Issue/Holding/Disposition/Rationale

The “issue” is the point of the case, framed as a question.

The “holding” is the answer to that question.

The “disposition” is what the court actually ordered and can usually be summarized in a word or two (“affirmed”, “reversed”, “reversed and remanded”).

The “rationale” is an extended discussion of the court’s reasoning which leads up to the holding.

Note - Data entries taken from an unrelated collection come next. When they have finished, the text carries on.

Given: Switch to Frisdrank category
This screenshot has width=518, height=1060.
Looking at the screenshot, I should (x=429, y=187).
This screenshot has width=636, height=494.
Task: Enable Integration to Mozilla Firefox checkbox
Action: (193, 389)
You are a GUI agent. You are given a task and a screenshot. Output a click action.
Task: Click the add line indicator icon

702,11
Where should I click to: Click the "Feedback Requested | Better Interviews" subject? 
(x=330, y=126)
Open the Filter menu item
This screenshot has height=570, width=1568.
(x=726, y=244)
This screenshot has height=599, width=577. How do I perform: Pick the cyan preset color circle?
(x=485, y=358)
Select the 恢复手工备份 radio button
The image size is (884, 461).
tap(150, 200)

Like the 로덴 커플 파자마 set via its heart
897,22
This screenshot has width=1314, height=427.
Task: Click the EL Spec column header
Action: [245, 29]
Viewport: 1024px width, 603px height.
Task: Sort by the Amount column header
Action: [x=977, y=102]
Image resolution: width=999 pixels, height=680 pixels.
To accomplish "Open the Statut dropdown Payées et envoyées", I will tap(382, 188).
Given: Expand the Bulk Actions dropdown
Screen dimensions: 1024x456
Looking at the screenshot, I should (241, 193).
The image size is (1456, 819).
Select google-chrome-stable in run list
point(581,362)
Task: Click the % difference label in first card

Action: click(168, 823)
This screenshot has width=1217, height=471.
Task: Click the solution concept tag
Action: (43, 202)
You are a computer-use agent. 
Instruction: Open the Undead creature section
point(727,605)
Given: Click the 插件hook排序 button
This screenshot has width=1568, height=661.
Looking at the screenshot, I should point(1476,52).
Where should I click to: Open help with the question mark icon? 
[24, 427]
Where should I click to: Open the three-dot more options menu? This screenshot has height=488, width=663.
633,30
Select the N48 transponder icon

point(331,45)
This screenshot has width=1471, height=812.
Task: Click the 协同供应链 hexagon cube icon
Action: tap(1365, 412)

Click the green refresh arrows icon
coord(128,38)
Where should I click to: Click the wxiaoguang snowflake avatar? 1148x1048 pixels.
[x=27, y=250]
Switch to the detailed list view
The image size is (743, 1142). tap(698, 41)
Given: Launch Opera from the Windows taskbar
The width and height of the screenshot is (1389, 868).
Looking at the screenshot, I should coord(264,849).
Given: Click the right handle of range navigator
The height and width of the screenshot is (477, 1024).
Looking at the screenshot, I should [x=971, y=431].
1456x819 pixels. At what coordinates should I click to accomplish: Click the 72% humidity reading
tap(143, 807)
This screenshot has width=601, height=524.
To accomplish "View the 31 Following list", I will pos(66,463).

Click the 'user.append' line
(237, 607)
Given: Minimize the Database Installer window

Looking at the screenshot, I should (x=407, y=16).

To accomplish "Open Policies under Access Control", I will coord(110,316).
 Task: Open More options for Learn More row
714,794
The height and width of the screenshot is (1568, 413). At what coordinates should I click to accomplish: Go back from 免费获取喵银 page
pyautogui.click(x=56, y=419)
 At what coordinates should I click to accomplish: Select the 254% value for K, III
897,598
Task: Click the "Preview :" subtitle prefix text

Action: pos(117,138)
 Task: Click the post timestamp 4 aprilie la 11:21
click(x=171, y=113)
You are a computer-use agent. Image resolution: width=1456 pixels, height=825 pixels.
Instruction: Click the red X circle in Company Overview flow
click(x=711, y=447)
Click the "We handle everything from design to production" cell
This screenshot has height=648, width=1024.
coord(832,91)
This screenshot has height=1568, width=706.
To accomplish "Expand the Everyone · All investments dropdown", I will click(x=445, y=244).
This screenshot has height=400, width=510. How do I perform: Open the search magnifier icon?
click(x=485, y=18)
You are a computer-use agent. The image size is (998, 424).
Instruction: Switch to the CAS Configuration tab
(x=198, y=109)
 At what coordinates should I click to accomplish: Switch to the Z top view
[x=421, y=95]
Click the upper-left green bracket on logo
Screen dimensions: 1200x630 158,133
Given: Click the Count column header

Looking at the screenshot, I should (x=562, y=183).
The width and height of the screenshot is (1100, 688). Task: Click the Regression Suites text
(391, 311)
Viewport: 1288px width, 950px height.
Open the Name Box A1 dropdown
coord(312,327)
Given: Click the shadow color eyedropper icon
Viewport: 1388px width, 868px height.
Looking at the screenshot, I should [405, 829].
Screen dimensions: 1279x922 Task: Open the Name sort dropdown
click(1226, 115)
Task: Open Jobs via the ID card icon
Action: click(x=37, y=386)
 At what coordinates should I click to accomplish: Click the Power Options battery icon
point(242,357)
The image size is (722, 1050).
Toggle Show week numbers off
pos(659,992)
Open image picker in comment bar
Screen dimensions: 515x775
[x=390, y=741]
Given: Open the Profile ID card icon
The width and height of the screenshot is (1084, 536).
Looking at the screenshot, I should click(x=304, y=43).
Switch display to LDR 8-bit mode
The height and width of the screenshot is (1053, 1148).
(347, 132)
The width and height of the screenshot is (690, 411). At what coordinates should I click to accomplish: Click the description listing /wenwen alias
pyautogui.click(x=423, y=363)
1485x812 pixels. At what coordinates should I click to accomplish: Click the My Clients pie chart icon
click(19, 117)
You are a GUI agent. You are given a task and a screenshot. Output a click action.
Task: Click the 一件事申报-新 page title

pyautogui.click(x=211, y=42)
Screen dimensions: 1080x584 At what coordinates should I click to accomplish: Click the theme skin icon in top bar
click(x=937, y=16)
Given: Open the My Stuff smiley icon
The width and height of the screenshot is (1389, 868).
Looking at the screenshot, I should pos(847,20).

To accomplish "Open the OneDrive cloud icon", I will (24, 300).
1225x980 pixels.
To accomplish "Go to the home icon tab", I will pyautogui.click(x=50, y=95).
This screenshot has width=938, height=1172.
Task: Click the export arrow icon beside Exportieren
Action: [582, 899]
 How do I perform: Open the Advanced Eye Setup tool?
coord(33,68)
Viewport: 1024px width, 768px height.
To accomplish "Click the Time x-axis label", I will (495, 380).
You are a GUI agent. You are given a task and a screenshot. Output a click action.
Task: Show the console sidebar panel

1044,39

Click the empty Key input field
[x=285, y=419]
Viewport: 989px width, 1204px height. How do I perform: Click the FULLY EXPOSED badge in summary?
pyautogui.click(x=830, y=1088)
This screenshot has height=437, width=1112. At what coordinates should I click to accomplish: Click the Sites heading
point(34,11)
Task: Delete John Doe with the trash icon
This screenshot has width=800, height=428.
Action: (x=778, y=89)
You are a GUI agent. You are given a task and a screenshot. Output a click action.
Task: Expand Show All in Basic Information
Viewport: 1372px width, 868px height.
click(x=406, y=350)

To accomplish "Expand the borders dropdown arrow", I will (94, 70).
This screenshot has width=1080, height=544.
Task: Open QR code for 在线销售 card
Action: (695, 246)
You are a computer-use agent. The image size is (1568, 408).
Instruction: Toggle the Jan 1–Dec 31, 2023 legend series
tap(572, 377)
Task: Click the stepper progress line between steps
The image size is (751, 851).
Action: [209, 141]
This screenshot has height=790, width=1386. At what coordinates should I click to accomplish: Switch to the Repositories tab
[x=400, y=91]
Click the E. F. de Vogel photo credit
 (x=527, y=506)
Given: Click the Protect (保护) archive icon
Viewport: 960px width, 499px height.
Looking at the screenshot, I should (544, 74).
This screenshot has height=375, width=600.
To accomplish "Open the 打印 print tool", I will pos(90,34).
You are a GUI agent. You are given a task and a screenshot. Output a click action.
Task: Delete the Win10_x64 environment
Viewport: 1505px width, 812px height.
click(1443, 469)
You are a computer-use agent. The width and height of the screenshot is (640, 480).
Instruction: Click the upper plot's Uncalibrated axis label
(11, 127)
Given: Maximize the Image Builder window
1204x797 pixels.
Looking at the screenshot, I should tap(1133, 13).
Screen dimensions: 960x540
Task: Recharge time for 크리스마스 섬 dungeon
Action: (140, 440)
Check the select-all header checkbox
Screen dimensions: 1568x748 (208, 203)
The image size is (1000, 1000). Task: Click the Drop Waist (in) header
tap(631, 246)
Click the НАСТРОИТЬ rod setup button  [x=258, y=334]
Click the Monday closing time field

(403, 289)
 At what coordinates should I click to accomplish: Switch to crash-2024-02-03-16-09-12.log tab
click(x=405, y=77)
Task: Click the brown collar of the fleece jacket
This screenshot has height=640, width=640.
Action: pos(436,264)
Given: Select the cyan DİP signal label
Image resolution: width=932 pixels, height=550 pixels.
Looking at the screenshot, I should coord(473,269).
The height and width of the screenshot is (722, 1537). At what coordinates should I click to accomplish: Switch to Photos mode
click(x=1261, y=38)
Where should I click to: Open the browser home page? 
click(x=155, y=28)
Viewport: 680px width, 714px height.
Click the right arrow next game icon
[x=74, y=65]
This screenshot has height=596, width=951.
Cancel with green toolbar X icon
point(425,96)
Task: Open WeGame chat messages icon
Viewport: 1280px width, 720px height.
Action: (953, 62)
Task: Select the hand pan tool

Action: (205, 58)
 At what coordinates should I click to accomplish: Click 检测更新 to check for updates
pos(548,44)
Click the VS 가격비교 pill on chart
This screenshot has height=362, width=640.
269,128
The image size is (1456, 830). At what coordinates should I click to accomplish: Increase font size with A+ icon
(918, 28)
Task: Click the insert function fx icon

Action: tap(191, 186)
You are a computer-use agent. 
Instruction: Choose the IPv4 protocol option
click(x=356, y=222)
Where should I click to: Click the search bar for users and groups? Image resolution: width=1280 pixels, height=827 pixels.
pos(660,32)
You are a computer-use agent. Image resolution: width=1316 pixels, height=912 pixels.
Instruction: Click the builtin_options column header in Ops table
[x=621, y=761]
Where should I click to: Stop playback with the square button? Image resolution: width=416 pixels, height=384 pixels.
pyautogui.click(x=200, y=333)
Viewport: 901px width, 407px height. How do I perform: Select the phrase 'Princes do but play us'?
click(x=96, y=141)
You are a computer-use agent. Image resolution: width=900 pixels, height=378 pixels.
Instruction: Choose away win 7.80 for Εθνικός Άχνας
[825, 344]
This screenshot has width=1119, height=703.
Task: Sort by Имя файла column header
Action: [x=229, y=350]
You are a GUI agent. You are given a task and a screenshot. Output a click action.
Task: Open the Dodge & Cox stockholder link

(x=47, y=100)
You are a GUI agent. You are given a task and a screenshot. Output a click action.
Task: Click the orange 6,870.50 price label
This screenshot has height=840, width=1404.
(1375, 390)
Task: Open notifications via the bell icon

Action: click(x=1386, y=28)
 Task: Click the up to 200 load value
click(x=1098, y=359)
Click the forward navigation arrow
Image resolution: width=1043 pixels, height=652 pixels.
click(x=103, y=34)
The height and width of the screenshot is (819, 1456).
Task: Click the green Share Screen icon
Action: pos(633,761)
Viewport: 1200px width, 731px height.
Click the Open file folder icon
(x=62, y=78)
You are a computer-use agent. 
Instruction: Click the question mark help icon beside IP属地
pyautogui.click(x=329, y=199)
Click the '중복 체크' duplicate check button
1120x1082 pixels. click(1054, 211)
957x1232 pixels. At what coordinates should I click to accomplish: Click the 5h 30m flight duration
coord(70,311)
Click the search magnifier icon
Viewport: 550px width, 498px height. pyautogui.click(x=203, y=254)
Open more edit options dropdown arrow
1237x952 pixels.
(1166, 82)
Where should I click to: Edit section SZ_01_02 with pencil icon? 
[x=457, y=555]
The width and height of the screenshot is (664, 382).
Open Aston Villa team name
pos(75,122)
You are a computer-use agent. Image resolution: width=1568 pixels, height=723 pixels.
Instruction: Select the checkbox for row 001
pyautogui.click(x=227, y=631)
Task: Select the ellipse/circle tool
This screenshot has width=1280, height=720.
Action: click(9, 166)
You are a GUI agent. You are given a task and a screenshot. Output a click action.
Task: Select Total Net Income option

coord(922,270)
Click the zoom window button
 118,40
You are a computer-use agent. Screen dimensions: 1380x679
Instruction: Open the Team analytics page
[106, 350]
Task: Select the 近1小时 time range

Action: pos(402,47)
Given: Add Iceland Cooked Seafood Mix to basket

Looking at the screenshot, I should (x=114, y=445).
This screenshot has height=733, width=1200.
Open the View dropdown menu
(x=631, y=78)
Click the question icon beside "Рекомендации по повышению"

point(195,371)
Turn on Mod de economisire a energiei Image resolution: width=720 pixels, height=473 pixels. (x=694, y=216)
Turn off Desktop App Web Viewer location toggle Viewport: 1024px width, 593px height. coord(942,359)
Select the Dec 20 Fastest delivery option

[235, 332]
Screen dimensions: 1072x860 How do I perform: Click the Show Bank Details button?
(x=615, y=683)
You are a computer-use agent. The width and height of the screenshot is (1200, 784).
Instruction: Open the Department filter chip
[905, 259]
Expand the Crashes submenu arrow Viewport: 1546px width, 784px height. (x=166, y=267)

Extricating the “issue(s)” and “holding” from the “rationale” can be tricky. There are often many sub-issues which don't qualify as "the issue" for the purposes of your summary. Marbury, for example, addressed numerous sub-issues. First, did Marbury have a right to his commission? The court decided that he did. Second, the court asked: did the Court have the power to order the President to give Marbury his commission? The answer to that question was: “Yes”, because the Judiciary Act of 1789, a statute passed by Congress, gave the court the power to issue the appropriate order (here, a “writ of mandamus”). The opinion could have ended there, and that would have been the issue and the holding. But it wasn’t. Chief Justice Marshall posed an even more fundamental question: did Congress have the power (under the Constitution) to give the Court the power (under the Judiciary Act) to issue writs? The Court held: “No.” Congress could not alter the jurisdiction of the Supreme Court. This is brilliant: Marshall “gives up” the power to order the President to give Marbury get his commission (which Marshall did not want to do anyway) to grab for the judiciary the jurisdiction to review the “constitutionality” of the laws passed by Congress. This power makes the Supreme Court “supreme”: the ultimate authority, the last word, in the American government.

For a “case brief” summary, the “issue” is the most important legal point (in Marbury: Whether the Judiciary Act was “constitutional”) and all the remaining sub-issues (Marbury’s commission, writs of mandamus, and so forth) can be discussed under “Facts” or the “Rationale”. For an E2 writeup, you need not format the writeup with a heading titled “Issue”, but you must identify the important issue, and tell us how the court resolved that issue.